Jinty: ’70s Schoolgirl Sci-Fi Still Relevant in 2018

Jinty: ’70s Schoolgirl Sci-Fi Still Relevant in 2018

Jinty Vol. 1: The Human Zoo & The Land of No Tears Pat Mills, Malcolm Shaw (writers), Guy Peeters (artist) Rebellion Publishing June 28, 2018 (UK release), July 11, 2018 (US release) A review copy of this book was provided by the publisher in exchange for an honest review. While the boys of 1970s Britain

Jinty Vol. 1: The Human Zoo & The Land of No Tears

Pat Mills, Malcolm Shaw (writers), Guy Peeters (artist)
Rebellion Publishing
June 28, 2018 (UK release), July 11, 2018 (US release)

A review copy of this book was provided by the publisher in exchange for an honest review.

While the boys of 1970s Britain had the adventures of Judge Dredd in 2000 A.D. for their sci-fi adventures, their sisters and girlfriends certainly weren’t left out of the comics market with such titles as Tammy, Sally, June—and Jinty, whose sci-fi based stories made it stand out from the other girls’ comics on the market. Forty years later, Jinty has come home to Rebellion with the publication of two of the more well-known stories, “The Human Zoo” and “The Land of No Tears,” which not only stand the test of time a generation later, but feel rather relevant in 2018.

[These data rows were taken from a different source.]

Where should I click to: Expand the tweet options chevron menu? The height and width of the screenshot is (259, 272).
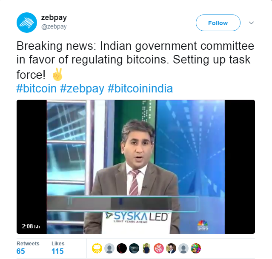tap(251, 23)
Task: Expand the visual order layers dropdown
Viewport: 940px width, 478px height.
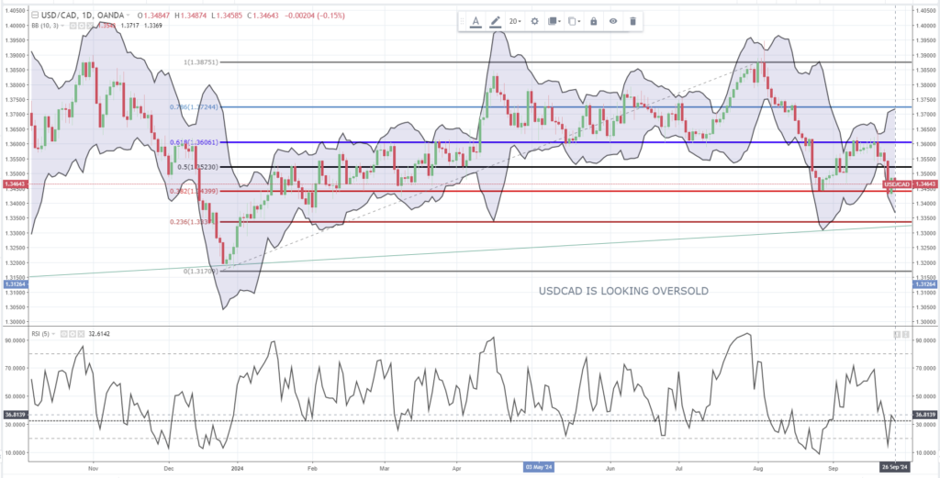Action: tap(554, 21)
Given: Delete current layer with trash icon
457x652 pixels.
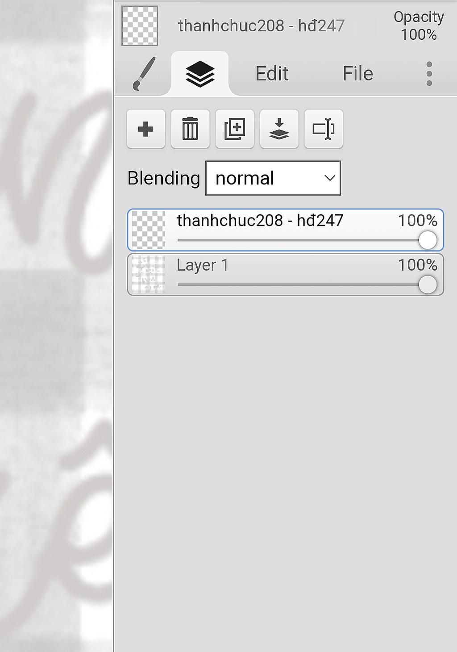Looking at the screenshot, I should (x=190, y=129).
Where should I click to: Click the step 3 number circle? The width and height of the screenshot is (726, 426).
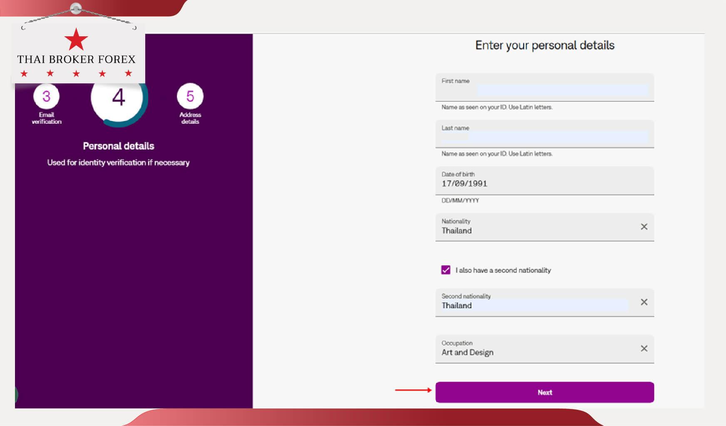pos(46,97)
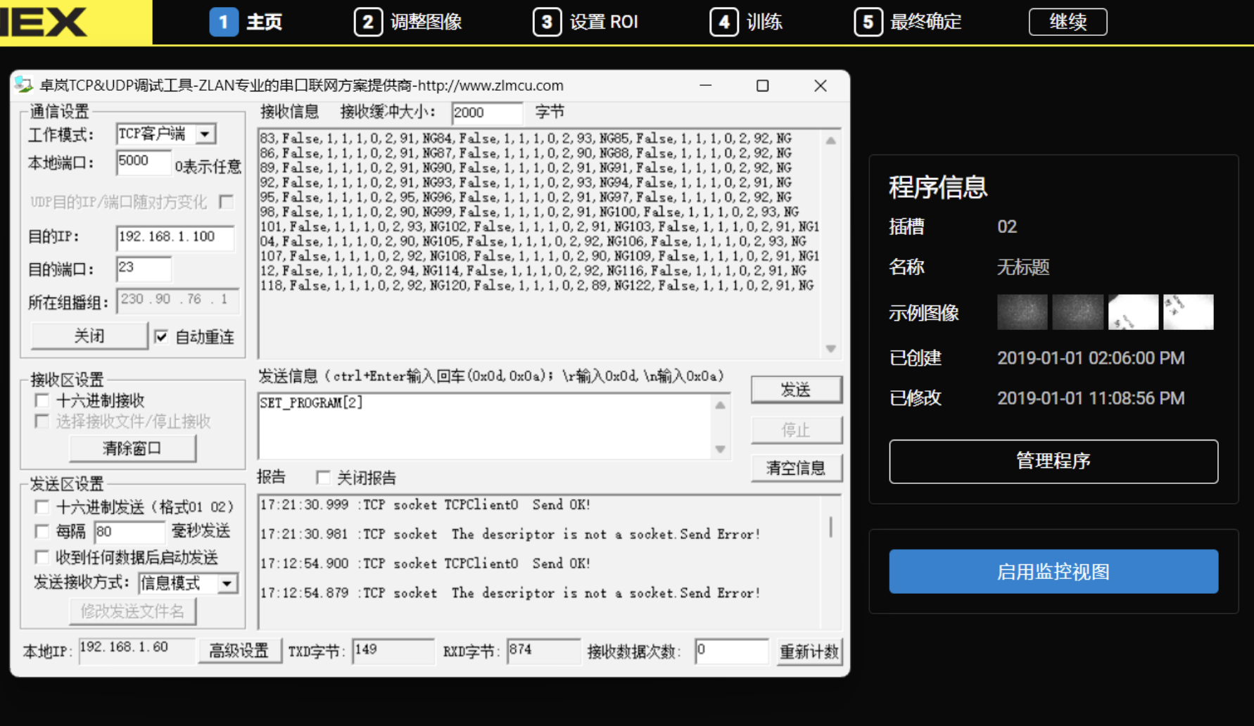Open the 工作模式 TCP客户端 dropdown
Viewport: 1254px width, 726px height.
pyautogui.click(x=205, y=134)
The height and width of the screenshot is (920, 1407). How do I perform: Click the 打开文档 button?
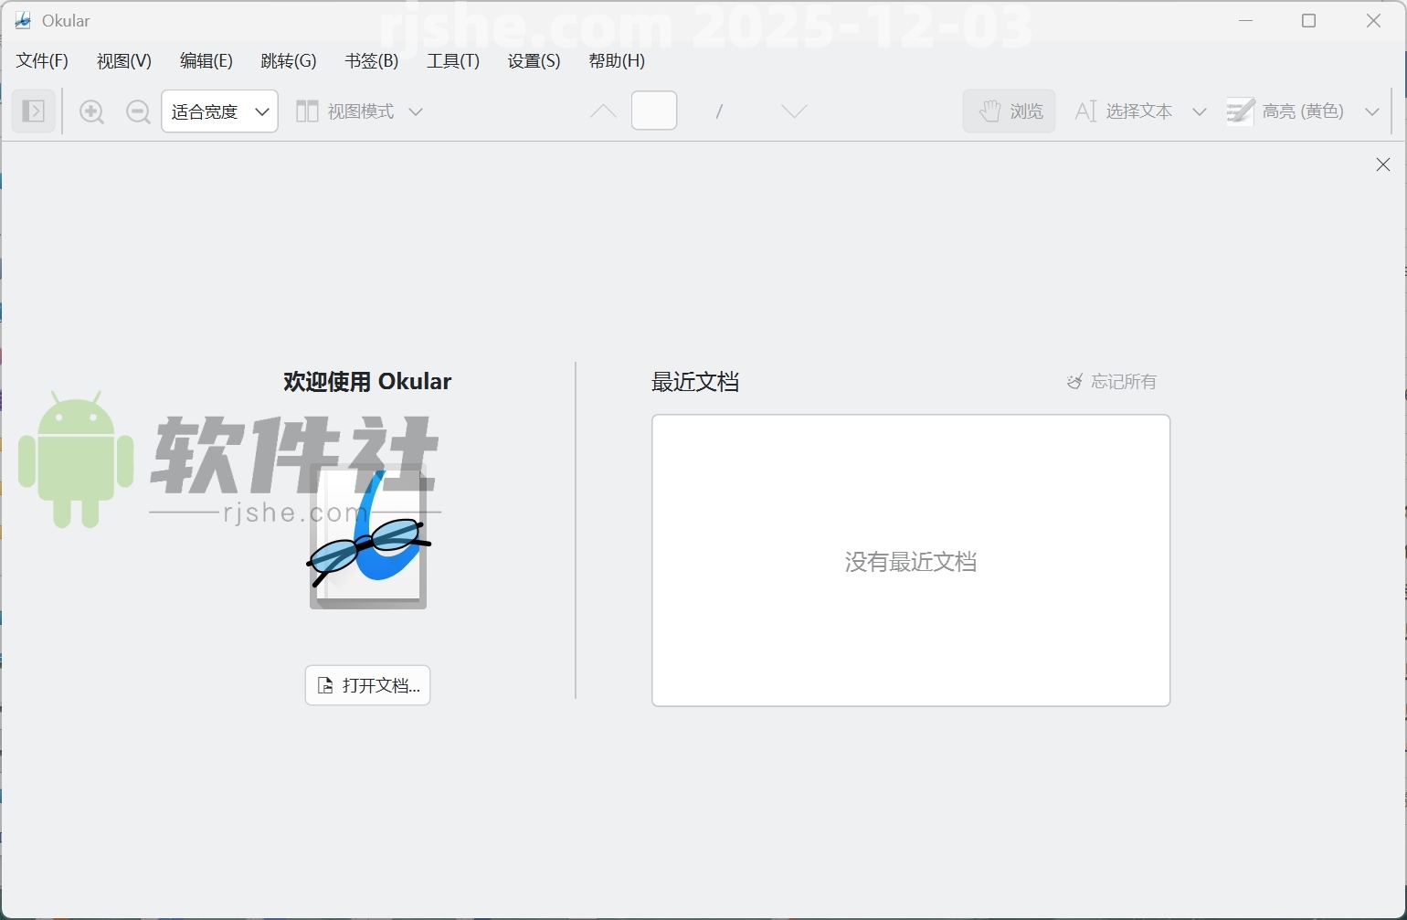[367, 684]
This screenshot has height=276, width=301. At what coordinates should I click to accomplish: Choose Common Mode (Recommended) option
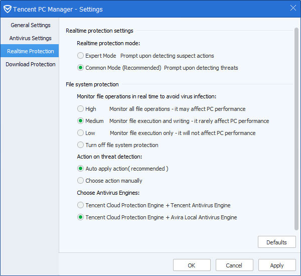pyautogui.click(x=80, y=68)
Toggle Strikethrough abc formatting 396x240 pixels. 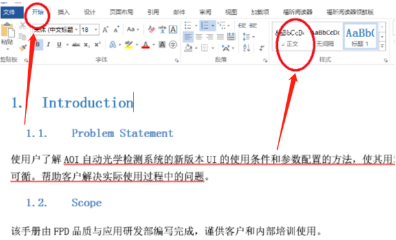coord(76,45)
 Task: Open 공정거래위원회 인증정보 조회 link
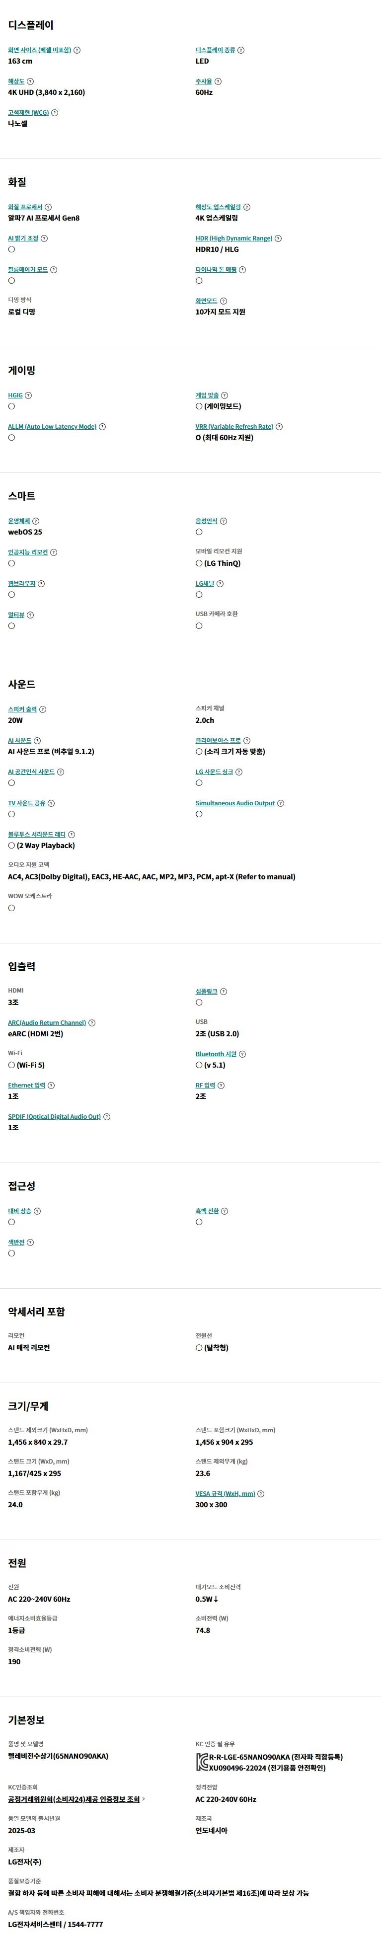74,1799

Jinty Vol. 1: The Human Zoo & The Land of No Tears cover

“The Land of No Tears” focuses on Cassy, a girl with a “lame” leg who admittedly uses it to gain sympathy at home and school. During an operation to correct the leg, Cassy is transported to a future world where emotion is forbidden and any kind of physical defect relegates you to the lower class of “Gamma,” slaves to the supposedly perfect Alpha girls. The Alphas are training for an athletic competition to be named “Golden Girl,” and Cassy enlists her fellow Gammas to train and enter as well. Can the Gamma Girls rise and conquer the “perfect” Alphas? And is this world really Cassy’s dream?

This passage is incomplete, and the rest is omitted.